◆ WHAT YOU ARE ASKED TO DO ◆
Your task is to return the data below, word for word.

◆ DATA FOR THE TASK ◆

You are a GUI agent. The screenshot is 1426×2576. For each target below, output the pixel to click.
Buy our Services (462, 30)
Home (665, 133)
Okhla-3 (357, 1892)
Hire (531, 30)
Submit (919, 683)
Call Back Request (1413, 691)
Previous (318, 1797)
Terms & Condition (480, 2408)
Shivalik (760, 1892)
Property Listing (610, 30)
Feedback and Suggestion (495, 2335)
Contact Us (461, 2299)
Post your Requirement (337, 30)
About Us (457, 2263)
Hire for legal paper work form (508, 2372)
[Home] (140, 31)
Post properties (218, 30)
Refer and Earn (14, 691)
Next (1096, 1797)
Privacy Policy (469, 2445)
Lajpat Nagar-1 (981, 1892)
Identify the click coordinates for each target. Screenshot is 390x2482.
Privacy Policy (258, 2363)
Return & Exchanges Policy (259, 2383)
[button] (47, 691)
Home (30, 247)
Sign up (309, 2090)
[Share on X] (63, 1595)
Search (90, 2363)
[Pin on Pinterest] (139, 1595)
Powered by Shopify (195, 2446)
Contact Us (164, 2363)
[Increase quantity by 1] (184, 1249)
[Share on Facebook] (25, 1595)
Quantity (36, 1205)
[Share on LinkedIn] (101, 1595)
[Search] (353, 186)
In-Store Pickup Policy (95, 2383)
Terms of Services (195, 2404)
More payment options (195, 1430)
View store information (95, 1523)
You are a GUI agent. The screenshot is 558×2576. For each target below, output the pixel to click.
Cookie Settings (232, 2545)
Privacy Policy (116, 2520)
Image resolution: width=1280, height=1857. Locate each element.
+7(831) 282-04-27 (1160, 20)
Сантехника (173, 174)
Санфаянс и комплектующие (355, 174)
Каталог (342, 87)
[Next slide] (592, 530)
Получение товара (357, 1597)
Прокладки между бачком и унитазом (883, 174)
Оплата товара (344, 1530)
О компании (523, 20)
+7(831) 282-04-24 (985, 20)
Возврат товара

◆ ANSWER SECTION ◆
You are a GUI agent. The screenshot is 1426×2576. For each target below, output the pixel to click.
Buy our Services (462, 30)
Home (665, 133)
Okhla-3 (357, 1892)
Hire (531, 30)
Submit (919, 683)
Call Back Request (1413, 691)
Previous (318, 1797)
Terms & Condition (480, 2408)
Shivalik (760, 1892)
Property Listing (610, 30)
Feedback and Suggestion (495, 2335)
Contact Us (461, 2299)
Post your Requirement (337, 30)
About Us (457, 2263)
Hire for legal paper work form (508, 2372)
[Home] (140, 31)
Post properties (218, 30)
Refer and Earn (14, 691)
Next (1096, 1797)
Privacy Policy (469, 2445)
Lajpat Nagar-1 (981, 1892)
Identify the click coordinates for each target. Screenshot is 390x2482.
Privacy Policy (258, 2363)
Return & Exchanges Policy (259, 2383)
[button] (47, 691)
Home (30, 247)
Sign up (309, 2090)
[Share on X] (63, 1595)
Search (90, 2363)
[Pin on Pinterest] (139, 1595)
Powered by Shopify (195, 2446)
Contact Us (164, 2363)
[Increase quantity by 1] (184, 1249)
[Share on Facebook] (25, 1595)
Quantity (36, 1205)
[Share on LinkedIn] (101, 1595)
[Search] (353, 186)
In-Store Pickup Policy (95, 2383)
Terms of Services (195, 2404)
More payment options (195, 1430)
View store information (95, 1523)
You are a GUI agent. The screenshot is 558×2576. For each target below, output the pixel to click.
Cookie Settings (232, 2545)
Privacy Policy (116, 2520)
Image resolution: width=1280, height=1857. Locate each element.
+7(831) 282-04-27 (1160, 20)
Сантехника (173, 174)
Санфаянс и комплектующие (355, 174)
Каталог (342, 87)
[Next slide] (592, 530)
Получение товара (357, 1597)
Прокладки между бачком и унитазом (883, 174)
Оплата товара (344, 1530)
О компании (523, 20)
+7(831) 282-04-24 (985, 20)
Возврат товара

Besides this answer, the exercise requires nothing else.